→ **DATA ROWS**
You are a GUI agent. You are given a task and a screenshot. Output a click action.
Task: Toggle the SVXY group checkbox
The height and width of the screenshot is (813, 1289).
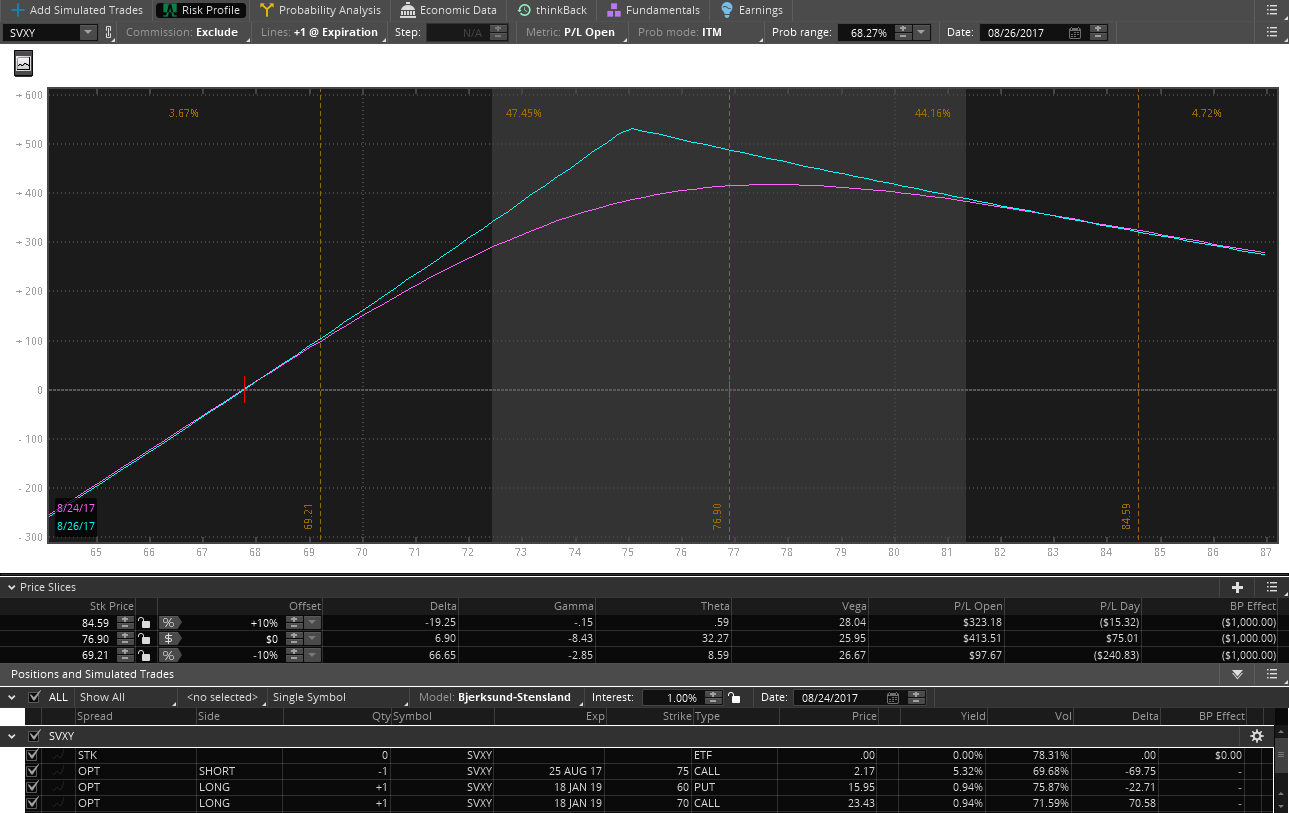click(35, 736)
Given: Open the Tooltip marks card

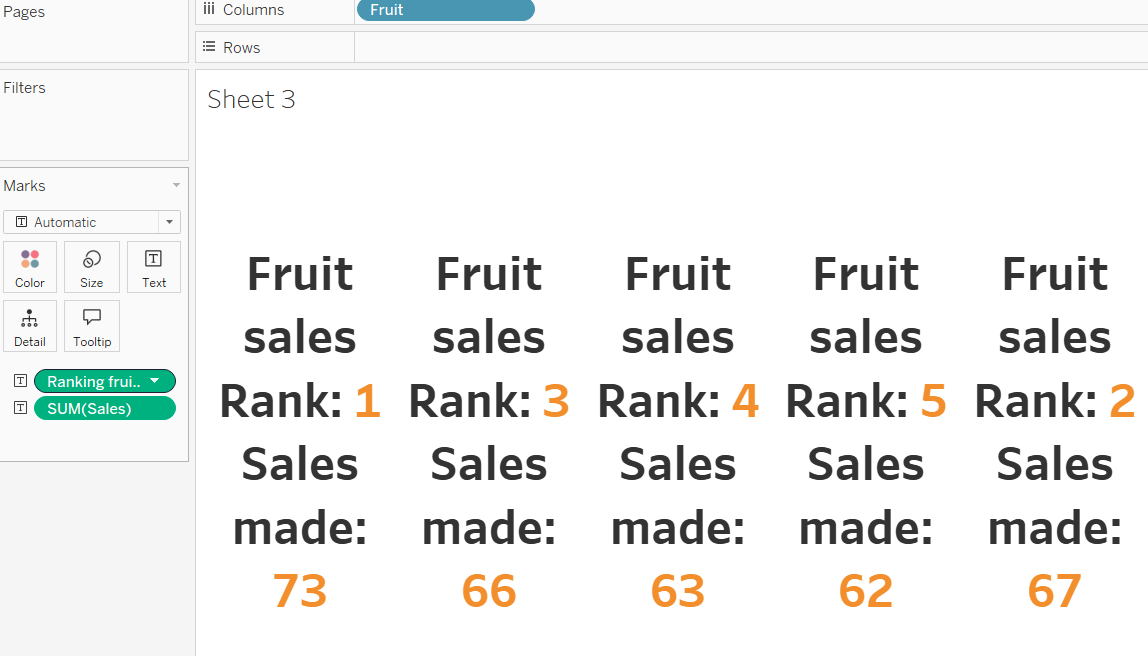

→ **EXERCISE REQUIREMENTS**
List each line of the entries above that contains the word "screenshot".

→ **EXERCISE RESULT**
You are a GUI agent. You are given a task and a screenshot. Output a click action.
The height and width of the screenshot is (813, 1289).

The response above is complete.